▸ **Task prompt**
Copy out the data exactly as it appears, without a single image.
(Excerpted records begins)
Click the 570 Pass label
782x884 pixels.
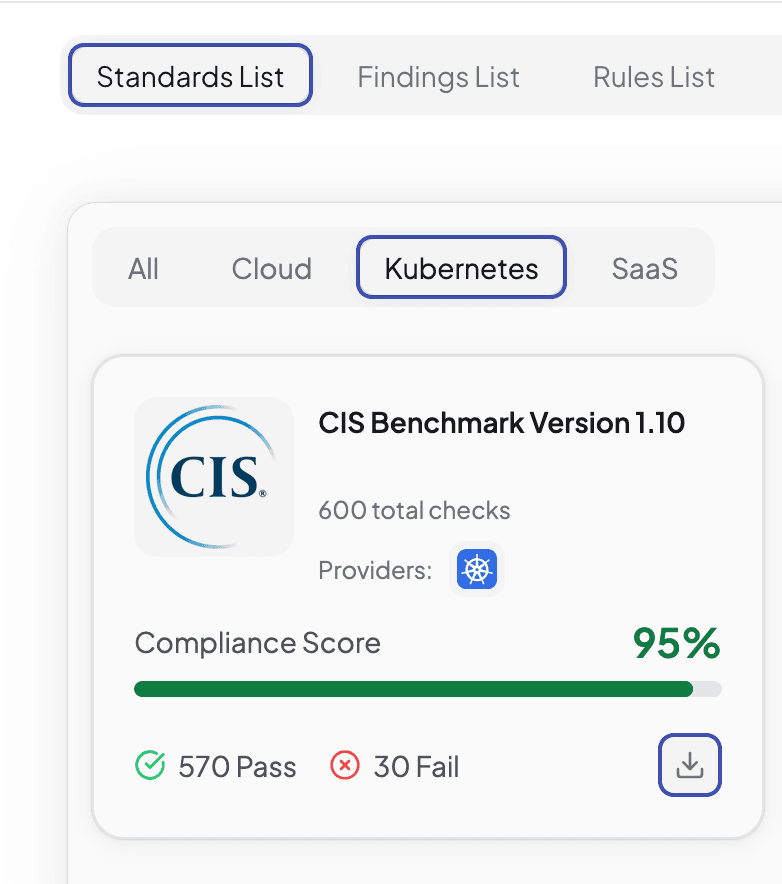click(x=237, y=765)
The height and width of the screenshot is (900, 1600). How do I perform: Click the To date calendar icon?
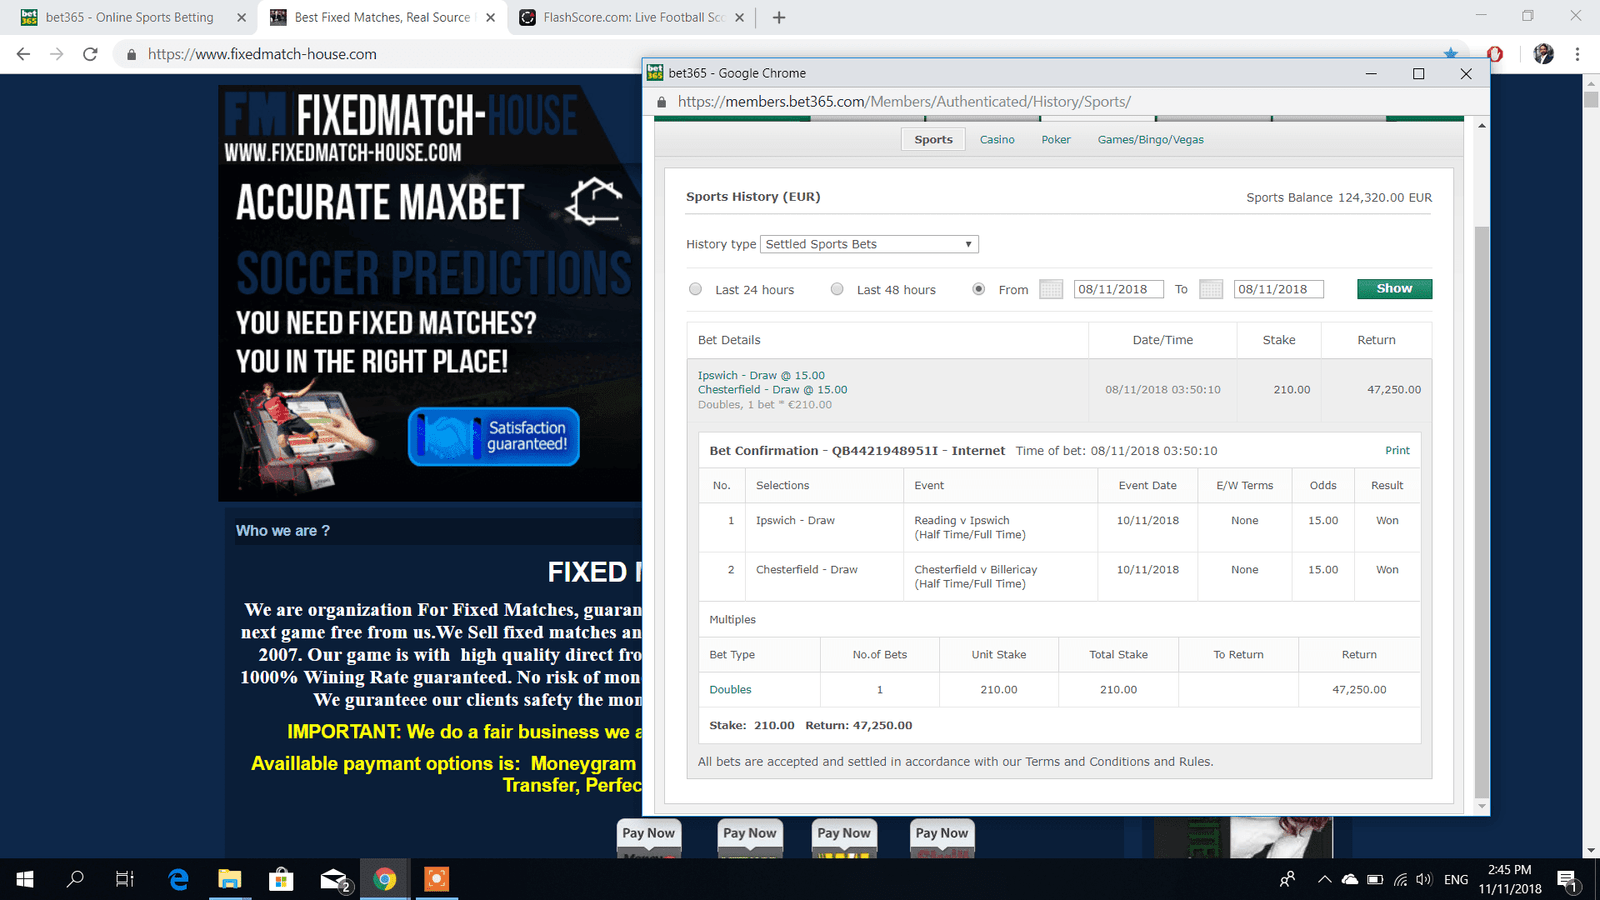1211,289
(Excerpted records ends)
▸ **Output for this exercise**
Click the 570 Pass label
782x884 pixels.
click(x=237, y=765)
The height and width of the screenshot is (900, 1600). How do I perform: Click the To date calendar icon?
1211,289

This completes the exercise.